_Problem to work on_. The entries are to be repeated in full, without any change.

####################

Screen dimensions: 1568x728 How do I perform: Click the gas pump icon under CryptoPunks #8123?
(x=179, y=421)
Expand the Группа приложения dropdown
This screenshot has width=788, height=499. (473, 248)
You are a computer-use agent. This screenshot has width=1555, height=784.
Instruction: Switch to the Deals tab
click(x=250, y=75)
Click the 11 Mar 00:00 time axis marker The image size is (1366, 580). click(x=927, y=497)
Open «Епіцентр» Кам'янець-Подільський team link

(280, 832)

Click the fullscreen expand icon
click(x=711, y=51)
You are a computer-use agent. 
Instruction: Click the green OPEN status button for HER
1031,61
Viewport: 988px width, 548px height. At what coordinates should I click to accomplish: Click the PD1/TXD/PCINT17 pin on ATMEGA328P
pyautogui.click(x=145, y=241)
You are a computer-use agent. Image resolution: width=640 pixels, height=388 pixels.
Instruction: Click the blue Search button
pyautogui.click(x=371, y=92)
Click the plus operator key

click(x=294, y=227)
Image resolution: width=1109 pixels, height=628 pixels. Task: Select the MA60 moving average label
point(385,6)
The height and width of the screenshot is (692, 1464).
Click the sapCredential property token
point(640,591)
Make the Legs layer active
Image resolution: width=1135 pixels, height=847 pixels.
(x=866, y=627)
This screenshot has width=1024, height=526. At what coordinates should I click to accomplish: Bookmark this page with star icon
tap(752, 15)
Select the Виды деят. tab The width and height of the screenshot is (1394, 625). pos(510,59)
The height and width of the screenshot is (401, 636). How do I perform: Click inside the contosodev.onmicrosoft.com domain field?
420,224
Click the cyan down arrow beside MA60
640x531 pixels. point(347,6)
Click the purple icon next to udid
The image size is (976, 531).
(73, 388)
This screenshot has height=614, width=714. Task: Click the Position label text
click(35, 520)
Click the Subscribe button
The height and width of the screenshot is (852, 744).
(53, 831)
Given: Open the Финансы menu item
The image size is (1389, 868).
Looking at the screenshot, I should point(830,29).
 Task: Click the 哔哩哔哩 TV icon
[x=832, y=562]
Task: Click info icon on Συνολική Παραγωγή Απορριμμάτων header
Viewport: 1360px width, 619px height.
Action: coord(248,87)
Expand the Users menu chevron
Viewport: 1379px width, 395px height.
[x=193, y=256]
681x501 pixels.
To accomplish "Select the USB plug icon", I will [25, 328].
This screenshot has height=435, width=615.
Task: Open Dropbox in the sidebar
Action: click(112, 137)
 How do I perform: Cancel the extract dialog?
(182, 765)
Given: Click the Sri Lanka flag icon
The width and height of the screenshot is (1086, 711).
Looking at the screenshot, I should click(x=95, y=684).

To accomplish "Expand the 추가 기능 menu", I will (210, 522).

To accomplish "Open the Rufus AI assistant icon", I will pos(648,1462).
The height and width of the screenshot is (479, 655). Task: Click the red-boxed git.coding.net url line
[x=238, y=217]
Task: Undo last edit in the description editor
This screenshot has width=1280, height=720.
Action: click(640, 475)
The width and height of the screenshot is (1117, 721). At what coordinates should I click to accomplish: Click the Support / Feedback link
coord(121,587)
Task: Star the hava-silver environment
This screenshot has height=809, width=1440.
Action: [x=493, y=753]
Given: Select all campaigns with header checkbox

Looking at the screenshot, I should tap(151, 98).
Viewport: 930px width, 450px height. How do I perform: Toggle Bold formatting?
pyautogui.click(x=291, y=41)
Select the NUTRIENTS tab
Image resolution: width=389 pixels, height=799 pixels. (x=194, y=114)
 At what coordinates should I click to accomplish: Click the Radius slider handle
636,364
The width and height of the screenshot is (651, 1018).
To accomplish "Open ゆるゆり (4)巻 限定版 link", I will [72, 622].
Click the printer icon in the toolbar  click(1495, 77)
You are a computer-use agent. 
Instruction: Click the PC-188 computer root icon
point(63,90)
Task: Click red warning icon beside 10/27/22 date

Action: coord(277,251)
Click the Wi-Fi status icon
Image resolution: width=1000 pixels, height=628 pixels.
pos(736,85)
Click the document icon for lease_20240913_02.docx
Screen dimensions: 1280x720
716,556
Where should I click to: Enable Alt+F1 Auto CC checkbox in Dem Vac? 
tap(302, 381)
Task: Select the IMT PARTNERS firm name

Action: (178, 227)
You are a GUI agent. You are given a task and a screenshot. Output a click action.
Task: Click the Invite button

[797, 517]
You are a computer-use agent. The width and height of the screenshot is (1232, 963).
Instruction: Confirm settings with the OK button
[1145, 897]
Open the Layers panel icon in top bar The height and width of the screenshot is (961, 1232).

####################

_Solved exercise_.
Screen dimensions: 1568x728 How do I perform: Click the gas pump icon under CryptoPunks #8123?
(x=179, y=421)
Expand the Группа приложения dropdown
This screenshot has width=788, height=499. (473, 248)
You are a computer-use agent. This screenshot has width=1555, height=784.
Instruction: Switch to the Deals tab
click(x=250, y=75)
Click the 11 Mar 00:00 time axis marker The image size is (1366, 580). click(x=927, y=497)
Open «Епіцентр» Кам'янець-Подільський team link

(280, 832)

Click the fullscreen expand icon
click(x=711, y=51)
You are a computer-use agent. 
Instruction: Click the green OPEN status button for HER
1031,61
Viewport: 988px width, 548px height. At what coordinates should I click to accomplish: Click the PD1/TXD/PCINT17 pin on ATMEGA328P
pyautogui.click(x=145, y=241)
You are a computer-use agent. Image resolution: width=640 pixels, height=388 pixels.
Instruction: Click the blue Search button
pyautogui.click(x=371, y=92)
Click the plus operator key

click(x=294, y=227)
Image resolution: width=1109 pixels, height=628 pixels. Task: Select the MA60 moving average label
point(385,6)
The height and width of the screenshot is (692, 1464).
Click the sapCredential property token
point(640,591)
Make the Legs layer active
Image resolution: width=1135 pixels, height=847 pixels.
(x=866, y=627)
This screenshot has width=1024, height=526. At what coordinates should I click to accomplish: Bookmark this page with star icon
tap(752, 15)
Select the Виды деят. tab The width and height of the screenshot is (1394, 625). pos(510,59)
The height and width of the screenshot is (401, 636). How do I perform: Click inside the contosodev.onmicrosoft.com domain field?
420,224
Click the cyan down arrow beside MA60
640x531 pixels. point(347,6)
Click the purple icon next to udid
The image size is (976, 531).
(73, 388)
This screenshot has height=614, width=714. Task: Click the Position label text
click(35, 520)
Click the Subscribe button
The height and width of the screenshot is (852, 744).
(53, 831)
Given: Open the Финансы menu item
The image size is (1389, 868).
Looking at the screenshot, I should point(830,29).
 Task: Click the 哔哩哔哩 TV icon
[x=832, y=562]
Task: Click info icon on Συνολική Παραγωγή Απορριμμάτων header
Viewport: 1360px width, 619px height.
Action: coord(248,87)
Expand the Users menu chevron
Viewport: 1379px width, 395px height.
[x=193, y=256]
681x501 pixels.
To accomplish "Select the USB plug icon", I will [25, 328].
This screenshot has height=435, width=615.
Task: Open Dropbox in the sidebar
Action: click(112, 137)
 How do I perform: Cancel the extract dialog?
(182, 765)
Given: Click the Sri Lanka flag icon
The width and height of the screenshot is (1086, 711).
Looking at the screenshot, I should click(x=95, y=684).

To accomplish "Expand the 추가 기능 menu", I will (210, 522).

To accomplish "Open the Rufus AI assistant icon", I will pos(648,1462).
The height and width of the screenshot is (479, 655). Task: Click the red-boxed git.coding.net url line
[x=238, y=217]
Task: Undo last edit in the description editor
This screenshot has width=1280, height=720.
Action: click(640, 475)
The width and height of the screenshot is (1117, 721). At what coordinates should I click to accomplish: Click the Support / Feedback link
coord(121,587)
Task: Star the hava-silver environment
This screenshot has height=809, width=1440.
Action: [x=493, y=753]
Given: Select all campaigns with header checkbox

Looking at the screenshot, I should tap(151, 98).
Viewport: 930px width, 450px height. How do I perform: Toggle Bold formatting?
pyautogui.click(x=291, y=41)
Select the NUTRIENTS tab
Image resolution: width=389 pixels, height=799 pixels. (x=194, y=114)
 At what coordinates should I click to accomplish: Click the Radius slider handle
636,364
The width and height of the screenshot is (651, 1018).
To accomplish "Open ゆるゆり (4)巻 限定版 link", I will [72, 622].
Click the printer icon in the toolbar  click(1495, 77)
You are a computer-use agent. 
Instruction: Click the PC-188 computer root icon
point(63,90)
Task: Click red warning icon beside 10/27/22 date

Action: coord(277,251)
Click the Wi-Fi status icon
Image resolution: width=1000 pixels, height=628 pixels.
pos(736,85)
Click the document icon for lease_20240913_02.docx
Screen dimensions: 1280x720
716,556
Where should I click to: Enable Alt+F1 Auto CC checkbox in Dem Vac? 
tap(302, 381)
Task: Select the IMT PARTNERS firm name

Action: (178, 227)
You are a GUI agent. You are given a task and a screenshot. Output a click action.
Task: Click the Invite button

[797, 517]
You are a computer-use agent. The width and height of the screenshot is (1232, 963).
Instruction: Confirm settings with the OK button
[1145, 897]
Open the Layers panel icon in top bar The height and width of the screenshot is (961, 1232).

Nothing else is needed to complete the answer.